* What you should do *
An exact copy of the listing is what is needed; please output it in full.

* Dataset *

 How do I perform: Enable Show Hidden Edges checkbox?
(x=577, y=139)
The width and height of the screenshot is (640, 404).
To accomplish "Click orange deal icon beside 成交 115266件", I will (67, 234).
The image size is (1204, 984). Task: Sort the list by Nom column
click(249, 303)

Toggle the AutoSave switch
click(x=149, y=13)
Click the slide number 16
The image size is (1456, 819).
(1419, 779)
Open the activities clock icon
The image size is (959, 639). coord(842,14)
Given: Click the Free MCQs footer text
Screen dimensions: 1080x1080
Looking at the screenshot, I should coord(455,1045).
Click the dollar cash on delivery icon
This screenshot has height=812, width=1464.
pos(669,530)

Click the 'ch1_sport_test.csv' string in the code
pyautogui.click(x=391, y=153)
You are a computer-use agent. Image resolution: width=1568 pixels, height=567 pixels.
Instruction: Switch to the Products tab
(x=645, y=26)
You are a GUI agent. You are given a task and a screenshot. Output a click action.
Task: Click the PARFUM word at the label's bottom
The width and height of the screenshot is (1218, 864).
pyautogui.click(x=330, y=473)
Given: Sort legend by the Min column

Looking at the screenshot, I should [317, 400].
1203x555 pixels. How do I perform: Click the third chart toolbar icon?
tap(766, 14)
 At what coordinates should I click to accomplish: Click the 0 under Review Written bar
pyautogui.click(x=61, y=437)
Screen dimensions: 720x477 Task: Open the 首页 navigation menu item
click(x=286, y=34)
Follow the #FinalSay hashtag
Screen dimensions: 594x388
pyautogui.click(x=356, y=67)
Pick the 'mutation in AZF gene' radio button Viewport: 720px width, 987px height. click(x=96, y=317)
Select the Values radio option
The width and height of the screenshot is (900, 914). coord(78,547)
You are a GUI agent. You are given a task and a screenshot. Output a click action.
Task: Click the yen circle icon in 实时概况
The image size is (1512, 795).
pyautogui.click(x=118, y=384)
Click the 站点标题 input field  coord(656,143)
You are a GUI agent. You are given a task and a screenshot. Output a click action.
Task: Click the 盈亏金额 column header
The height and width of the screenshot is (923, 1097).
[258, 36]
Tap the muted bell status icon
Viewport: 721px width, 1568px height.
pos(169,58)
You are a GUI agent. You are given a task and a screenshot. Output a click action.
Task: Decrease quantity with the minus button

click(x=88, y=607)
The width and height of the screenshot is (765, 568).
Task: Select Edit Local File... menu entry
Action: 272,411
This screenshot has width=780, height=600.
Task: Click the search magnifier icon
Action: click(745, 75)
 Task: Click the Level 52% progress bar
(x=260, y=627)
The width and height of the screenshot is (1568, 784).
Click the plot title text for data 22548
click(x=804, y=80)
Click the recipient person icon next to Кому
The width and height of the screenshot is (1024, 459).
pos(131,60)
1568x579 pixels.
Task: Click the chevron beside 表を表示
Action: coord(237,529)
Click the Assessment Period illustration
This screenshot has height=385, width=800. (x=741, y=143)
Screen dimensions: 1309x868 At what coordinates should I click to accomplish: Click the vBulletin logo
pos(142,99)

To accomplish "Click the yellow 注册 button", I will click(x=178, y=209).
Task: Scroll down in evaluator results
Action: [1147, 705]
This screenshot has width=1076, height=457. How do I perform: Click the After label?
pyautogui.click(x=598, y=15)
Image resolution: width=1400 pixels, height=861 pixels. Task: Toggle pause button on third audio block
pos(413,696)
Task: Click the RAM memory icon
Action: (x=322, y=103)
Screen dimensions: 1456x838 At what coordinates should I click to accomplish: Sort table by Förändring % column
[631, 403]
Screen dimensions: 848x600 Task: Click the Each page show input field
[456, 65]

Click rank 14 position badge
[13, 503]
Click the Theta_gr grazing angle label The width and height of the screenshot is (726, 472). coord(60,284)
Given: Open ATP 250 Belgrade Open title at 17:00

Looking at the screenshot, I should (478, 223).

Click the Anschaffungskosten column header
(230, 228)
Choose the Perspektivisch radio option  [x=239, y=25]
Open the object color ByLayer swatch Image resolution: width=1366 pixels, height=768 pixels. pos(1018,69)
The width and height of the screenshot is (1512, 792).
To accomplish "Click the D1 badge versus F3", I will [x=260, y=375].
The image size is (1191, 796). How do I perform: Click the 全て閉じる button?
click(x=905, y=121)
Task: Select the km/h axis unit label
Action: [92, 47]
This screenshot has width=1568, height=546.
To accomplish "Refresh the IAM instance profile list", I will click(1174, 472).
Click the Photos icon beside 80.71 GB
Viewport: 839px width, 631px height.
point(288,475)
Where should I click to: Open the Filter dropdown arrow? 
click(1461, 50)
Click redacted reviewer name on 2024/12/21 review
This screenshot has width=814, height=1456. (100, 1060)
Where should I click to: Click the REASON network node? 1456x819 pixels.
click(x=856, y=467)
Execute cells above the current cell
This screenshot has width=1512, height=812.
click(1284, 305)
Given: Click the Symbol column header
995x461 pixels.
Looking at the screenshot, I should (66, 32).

* Solution below *
 How do I perform: Enable Show Hidden Edges checkbox?
(x=577, y=139)
The width and height of the screenshot is (640, 404).
To accomplish "Click orange deal icon beside 成交 115266件", I will (67, 234).
The image size is (1204, 984). Task: Sort the list by Nom column
click(249, 303)

Toggle the AutoSave switch
click(x=149, y=13)
Click the slide number 16
The image size is (1456, 819).
(1419, 779)
Open the activities clock icon
The image size is (959, 639). coord(842,14)
Given: Click the Free MCQs footer text
Screen dimensions: 1080x1080
Looking at the screenshot, I should coord(455,1045).
Click the dollar cash on delivery icon
This screenshot has height=812, width=1464.
pos(669,530)

Click the 'ch1_sport_test.csv' string in the code
pyautogui.click(x=391, y=153)
You are a computer-use agent. Image resolution: width=1568 pixels, height=567 pixels.
Instruction: Switch to the Products tab
(x=645, y=26)
You are a GUI agent. You are given a task and a screenshot. Output a click action.
Task: Click the PARFUM word at the label's bottom
The width and height of the screenshot is (1218, 864).
pyautogui.click(x=330, y=473)
Given: Sort legend by the Min column

Looking at the screenshot, I should [317, 400].
1203x555 pixels. How do I perform: Click the third chart toolbar icon?
tap(766, 14)
 At what coordinates should I click to accomplish: Click the 0 under Review Written bar
pyautogui.click(x=61, y=437)
Screen dimensions: 720x477 Task: Open the 首页 navigation menu item
click(x=286, y=34)
Follow the #FinalSay hashtag
Screen dimensions: 594x388
pyautogui.click(x=356, y=67)
Pick the 'mutation in AZF gene' radio button Viewport: 720px width, 987px height. click(x=96, y=317)
Select the Values radio option
The width and height of the screenshot is (900, 914). coord(78,547)
You are a GUI agent. You are given a task and a screenshot. Output a click action.
Task: Click the yen circle icon in 实时概况
The image size is (1512, 795).
pyautogui.click(x=118, y=384)
Click the 站点标题 input field  coord(656,143)
You are a GUI agent. You are given a task and a screenshot. Output a click action.
Task: Click the 盈亏金额 column header
The height and width of the screenshot is (923, 1097).
[258, 36]
Tap the muted bell status icon
Viewport: 721px width, 1568px height.
pos(169,58)
You are a GUI agent. You are given a task and a screenshot. Output a click action.
Task: Decrease quantity with the minus button

click(x=88, y=607)
The width and height of the screenshot is (765, 568).
Task: Select Edit Local File... menu entry
Action: 272,411
This screenshot has width=780, height=600.
Task: Click the search magnifier icon
Action: click(745, 75)
 Task: Click the Level 52% progress bar
(x=260, y=627)
The width and height of the screenshot is (1568, 784).
Click the plot title text for data 22548
click(x=804, y=80)
Click the recipient person icon next to Кому
The width and height of the screenshot is (1024, 459).
pos(131,60)
1568x579 pixels.
Task: Click the chevron beside 表を表示
Action: coord(237,529)
Click the Assessment Period illustration
This screenshot has height=385, width=800. (x=741, y=143)
Screen dimensions: 1309x868 At what coordinates should I click to accomplish: Click the vBulletin logo
pos(142,99)

To accomplish "Click the yellow 注册 button", I will click(x=178, y=209).
Task: Scroll down in evaluator results
Action: [1147, 705]
This screenshot has width=1076, height=457. How do I perform: Click the After label?
pyautogui.click(x=598, y=15)
Image resolution: width=1400 pixels, height=861 pixels. Task: Toggle pause button on third audio block
pos(413,696)
Task: Click the RAM memory icon
Action: (x=322, y=103)
Screen dimensions: 1456x838 At what coordinates should I click to accomplish: Sort table by Förändring % column
[631, 403]
Screen dimensions: 848x600 Task: Click the Each page show input field
[456, 65]

Click rank 14 position badge
[13, 503]
Click the Theta_gr grazing angle label The width and height of the screenshot is (726, 472). coord(60,284)
Given: Open ATP 250 Belgrade Open title at 17:00

Looking at the screenshot, I should (478, 223).

Click the Anschaffungskosten column header
(230, 228)
Choose the Perspektivisch radio option  [x=239, y=25]
Open the object color ByLayer swatch Image resolution: width=1366 pixels, height=768 pixels. pos(1018,69)
The width and height of the screenshot is (1512, 792).
To accomplish "Click the D1 badge versus F3", I will [x=260, y=375].
The image size is (1191, 796). How do I perform: Click the 全て閉じる button?
click(x=905, y=121)
Task: Select the km/h axis unit label
Action: [92, 47]
This screenshot has width=1568, height=546.
To accomplish "Refresh the IAM instance profile list", I will click(1174, 472).
Click the Photos icon beside 80.71 GB
Viewport: 839px width, 631px height.
point(288,475)
Where should I click to: Open the Filter dropdown arrow? 
click(1461, 50)
Click redacted reviewer name on 2024/12/21 review
This screenshot has width=814, height=1456. (100, 1060)
Where should I click to: Click the REASON network node? 1456x819 pixels.
click(x=856, y=467)
Execute cells above the current cell
This screenshot has width=1512, height=812.
click(1284, 305)
Given: Click the Symbol column header
995x461 pixels.
Looking at the screenshot, I should (66, 32).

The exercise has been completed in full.